» **PROBLEMS**:
A. In the dataset entries, switch "Click" to "Press" from the first line up to and including the line with "Action: 124,289", changing nothing else, and give those lines again without the pictures.
B. Pick up the piece on Nandi, the baby elephant at Reid Park Zoo, after its last sentence and continue it.
** begin PAGE **
Sue Tygielski, Reid Park Zoo‘s elephant manager, has the skinny on Tucson’s big baby.

Age: 11 months as of Monday, July 20. Next month, the little girl turns 1.

Weight: About 925 pounds. Tygielski anticipates Nandi hitting 1,000 pounds by her birthday, though she now gains weights in spurts, making it harder to predict.

Trunk target: Tygielski has been training Nandi in a behavior called “trunk target.” Here, an elephant holds its trunk steady to the trainer’s palm, allowing the keeper to safely check spots like the feet and mouth.

“You want to be able to maintain the trunk so you have a point of focus and know where the most dangerous part of the elephant is,” Tygielski says. So far, Nandi has learned the trunk-to-palm touch and is now mastering — much to her frustration — duration.

“She has to be still,” Tygielski says. “She can’t be kicking her legs, and she can’t be flapping her ears ... so a lot of times, she’ll just get three seconds where she is perfect, and then she just starts kicking with her leg, so that’s throwing a tantrum, and we can’t give her a treat. We have to start over again.”

The tantrum of all tantrums: ”The first few times we started with these new rules, she threw a little tantrum,” Tygielski says. “In fact, a colleague from San Diego was here and instructing us, and (Nandi) was not having a lot of fun, because she wasn’t having a lot of success, so she literally went and laid down and just rolled around kicking her legs and then came back to the trainer. It was like she was throwing a baby fit, a temper tantrum.”

The elephant paddle: Summer weather has finally lured Nandi and mom Semba into the pool. “What she typically does is climb onto her mom’s sides and has her two front feet on her mom’s side so she can swim around ... and hang on to Mom, and that way she can conserve energy.” Swimming wears Nandi out faster than running does, and she’ll use any available elephant as a raft when her stamina fizzles. “Sometimes she is just under, and you know she is down there, and sometimes her trunk will come up for air, and sometimes it doesn’t, and you know she’s fine. I don’t know what she is doing, but then she just kind of bounces up.” Unlike her Aunt Lungile, who looks elegant in the water, Nandi’s dog paddle isn’t quite there yet. “There’s not too much grace,” Tygielski says, laughing.
** end PAGE **
** begin PROVIDED DATA **
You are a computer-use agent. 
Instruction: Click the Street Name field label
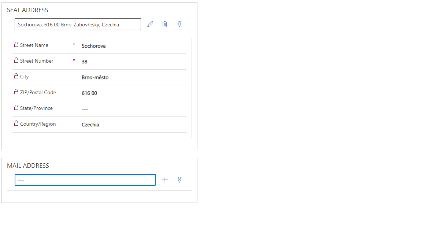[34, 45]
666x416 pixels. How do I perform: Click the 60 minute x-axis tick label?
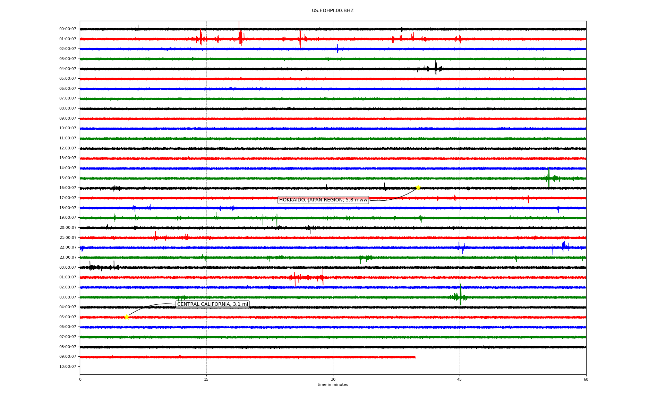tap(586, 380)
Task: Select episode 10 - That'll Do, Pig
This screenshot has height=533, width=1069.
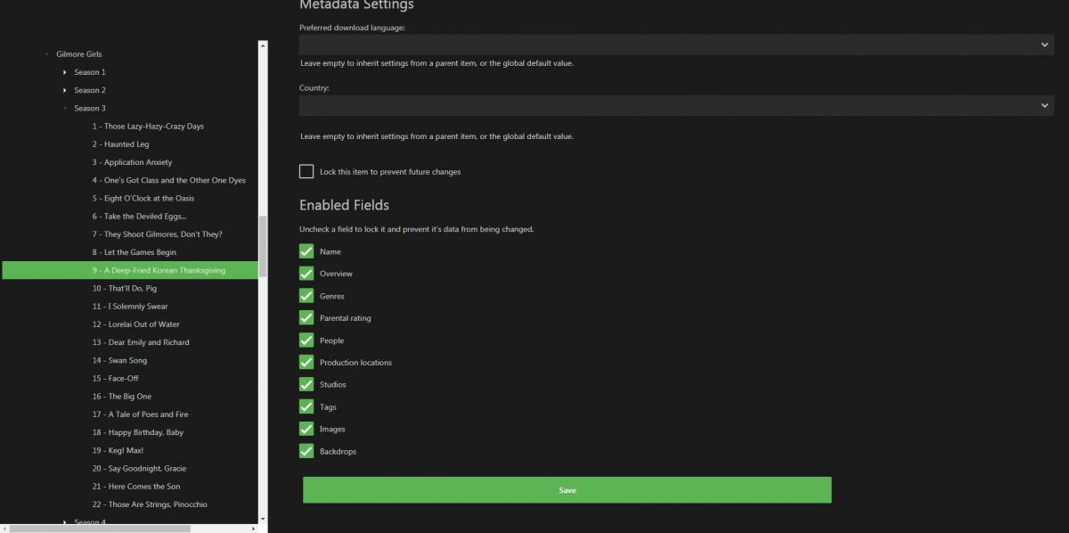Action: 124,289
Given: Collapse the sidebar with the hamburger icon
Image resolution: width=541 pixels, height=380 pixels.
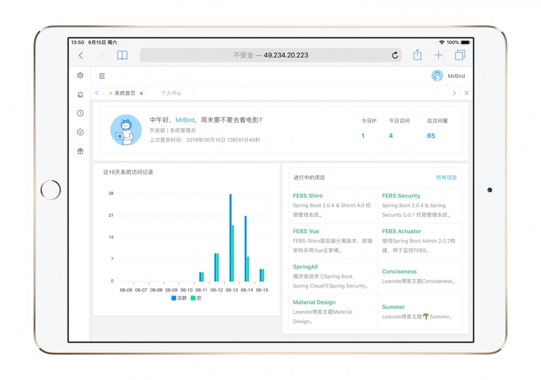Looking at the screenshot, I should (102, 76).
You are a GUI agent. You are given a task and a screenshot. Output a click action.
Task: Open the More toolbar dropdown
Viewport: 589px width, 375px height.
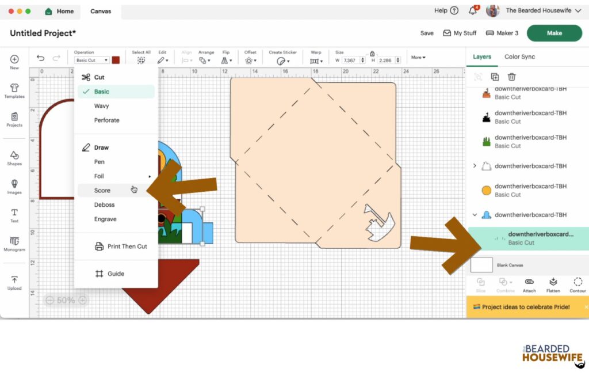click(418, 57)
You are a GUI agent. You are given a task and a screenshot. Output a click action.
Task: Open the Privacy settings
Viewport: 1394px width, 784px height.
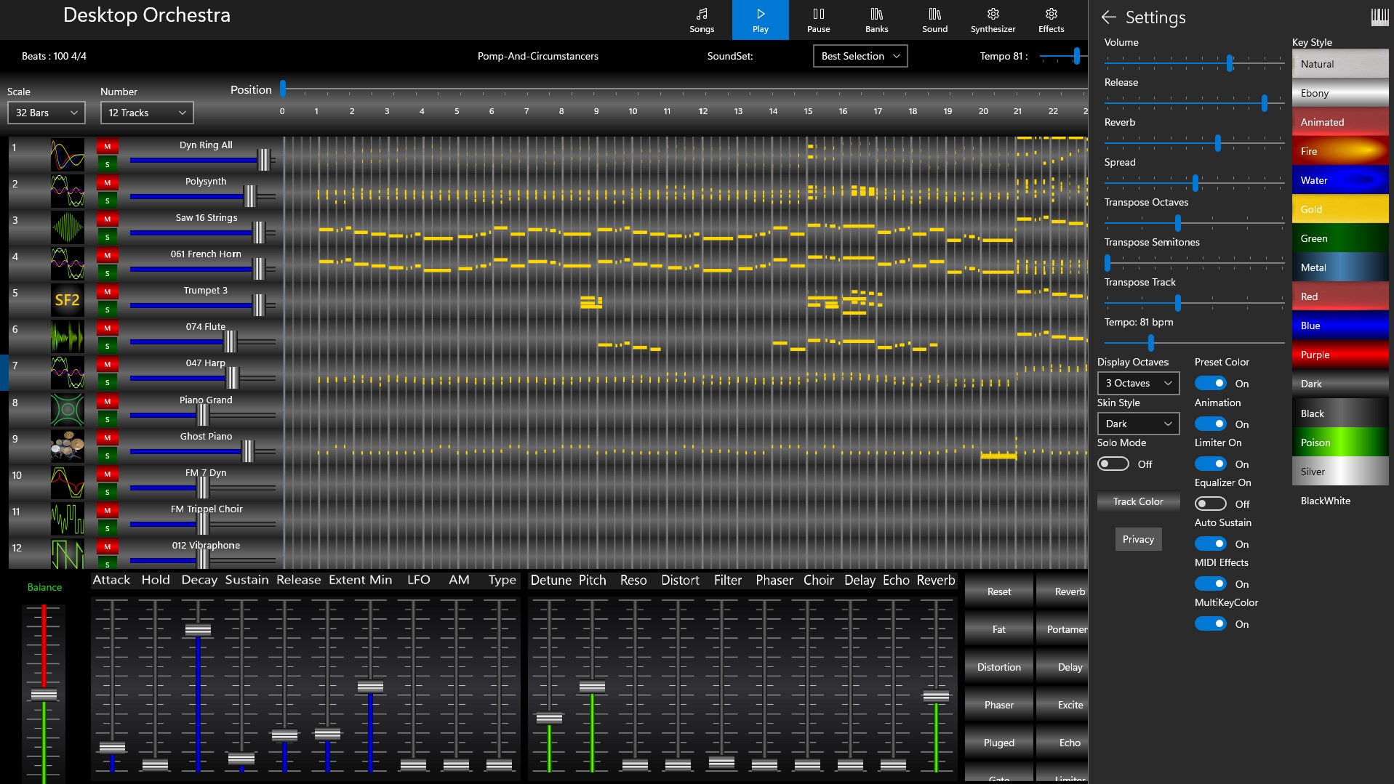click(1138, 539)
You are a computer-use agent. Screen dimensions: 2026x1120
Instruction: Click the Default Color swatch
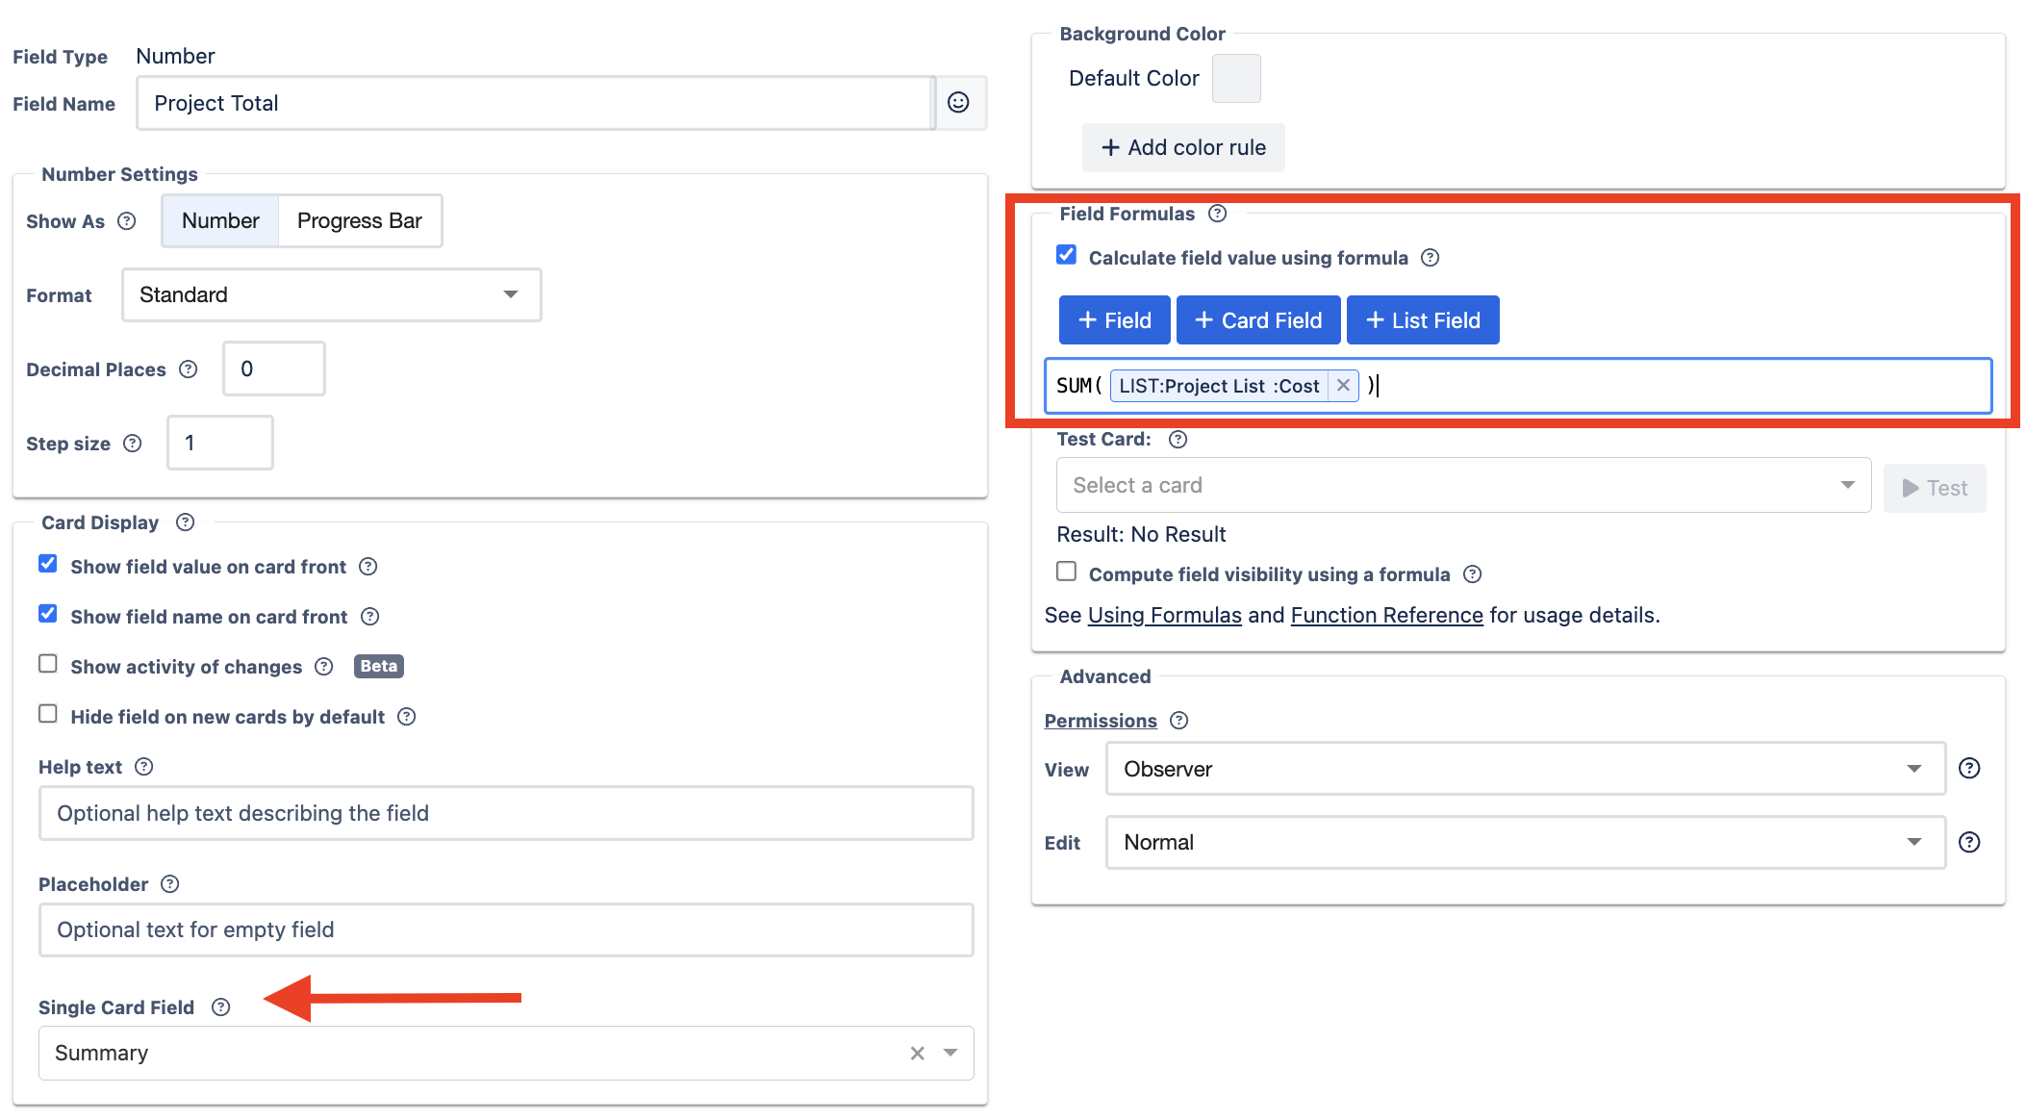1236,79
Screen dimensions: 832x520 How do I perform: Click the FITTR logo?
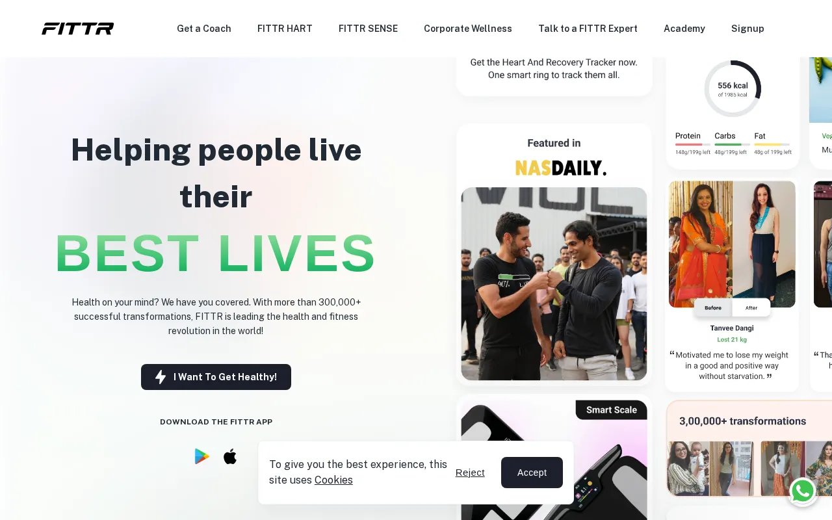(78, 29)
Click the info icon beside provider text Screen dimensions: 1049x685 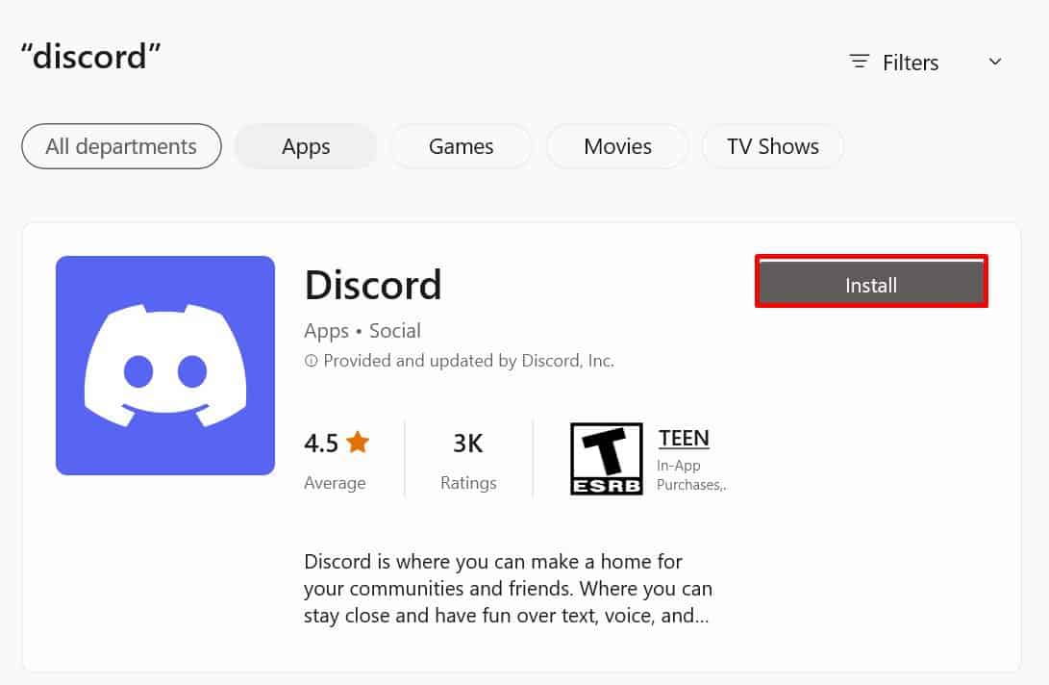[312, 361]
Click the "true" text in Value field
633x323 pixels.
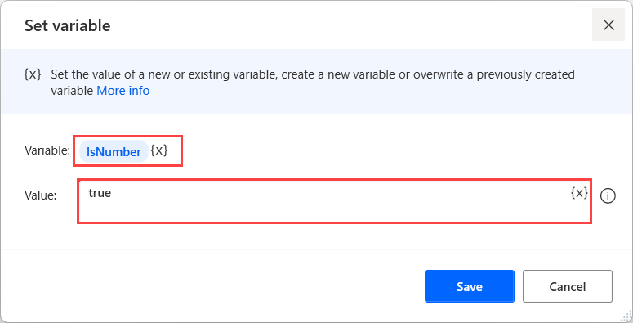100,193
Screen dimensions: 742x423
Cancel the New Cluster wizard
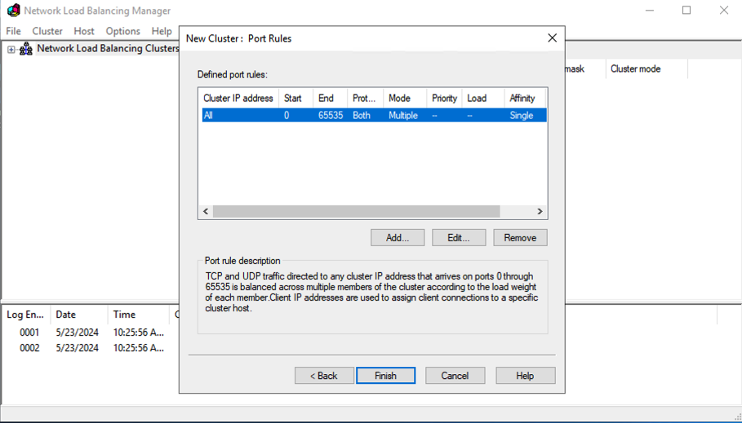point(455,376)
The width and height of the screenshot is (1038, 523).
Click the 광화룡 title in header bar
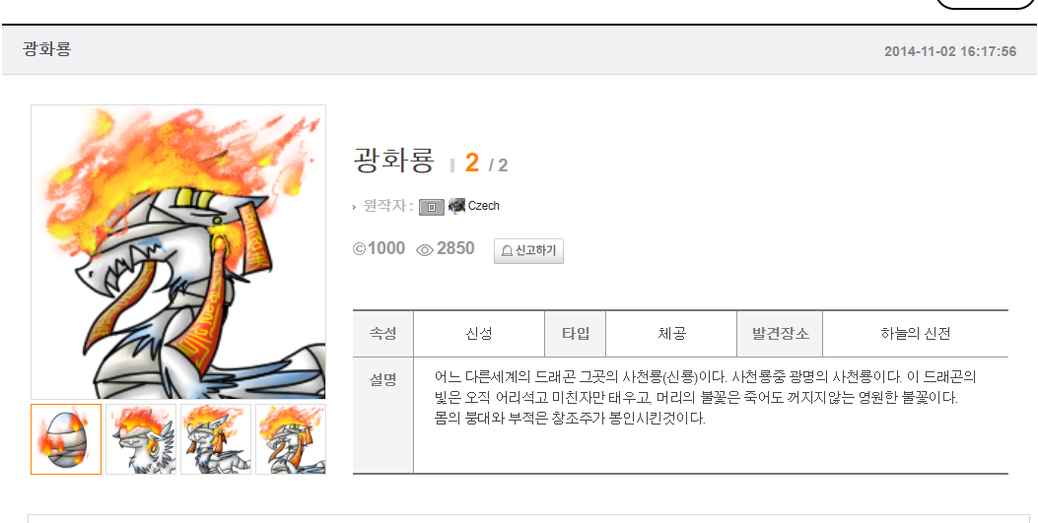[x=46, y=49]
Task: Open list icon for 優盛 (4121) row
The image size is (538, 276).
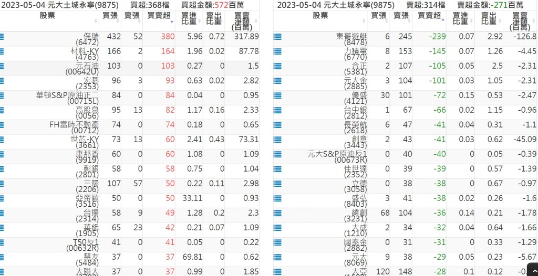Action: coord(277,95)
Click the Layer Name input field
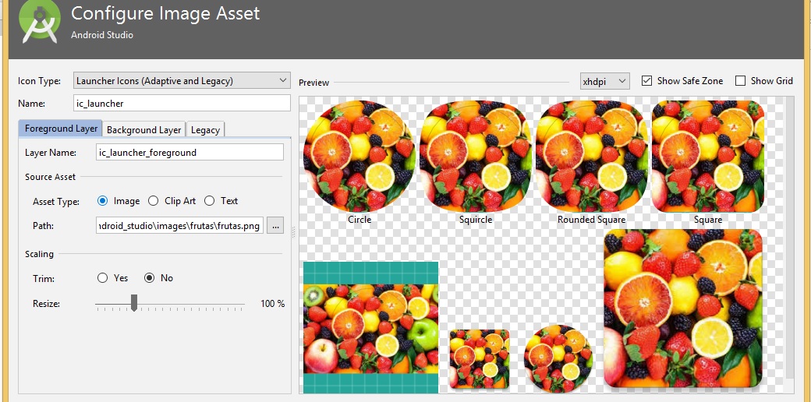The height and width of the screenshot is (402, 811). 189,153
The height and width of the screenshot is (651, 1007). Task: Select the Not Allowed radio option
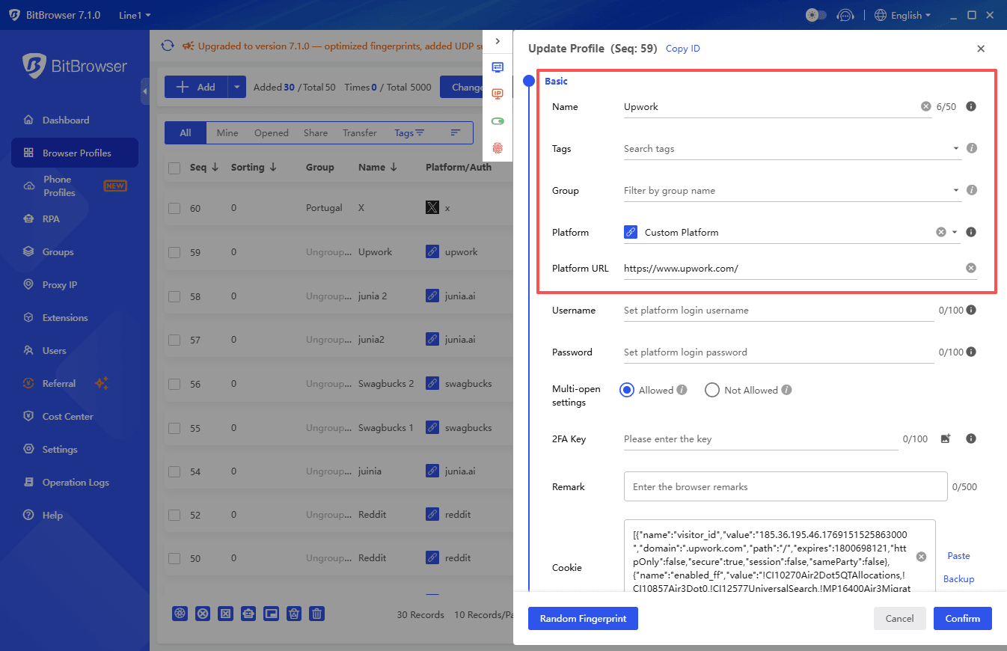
** end PROVIDED DATA **
» **OUTPUTS FOR THE TASKS**:
A.
You are a computer-use agent. 
Instruction: Press the Street Name field label
[34, 45]
666x416 pixels. How do I perform: Press the 60 minute x-axis tick label?
tap(586, 380)
Task: Select episode 10 - That'll Do, Pig
This screenshot has height=533, width=1069.
Action: 124,289

B.
No Nandi pancakes: Not to be a fun-sucker, but Tygielski often worries when the six elephants party together. “We had one day where all six elephants were in the pool at once, which was amazing that they all fit, but they do,” Tygielski says. “Those are the days as a trainer that are a little scary, because when all of the elephants start having fun, they might forget where Nandi is and that she’s little and not to push her around.”

But that’s where the keepers have an ally in Semba, who often swoops in to save Nandi from an imminent squashing. “She has spent some time with Dad, on and off, which is so sweet, because side-by-side, she is so small and he is 12,000 pounds, and he continues to be really gentle with her.” When they wallow together, “We’re always like, ‘Oh gosh, please don’t smash her,’ but he knows. Somehow, they all know where she is and not to squish her.”

Nandi's first year is full of 'awww'

Every morning, Nandi races into the Reid Park Zoo’s elephant barn to greet the day — and sometimes she trumpets.

“We didn’t know what a baby trumpet would sound like,” says Sue Tygielski, the zoo’s elephant manager. “It’s a little bit like a squeaky sneeze.”

It has been a year of discovery as Nandi’s eight keepers have cared for the first elephant born in Arizona.

First steps. First mud wallow. First swim.

First birthday.

On Aug. 20, 2014, Tucson celebrated its 239th birthday.

Then at 10:55 p.m., this pachyderm princess stole the show.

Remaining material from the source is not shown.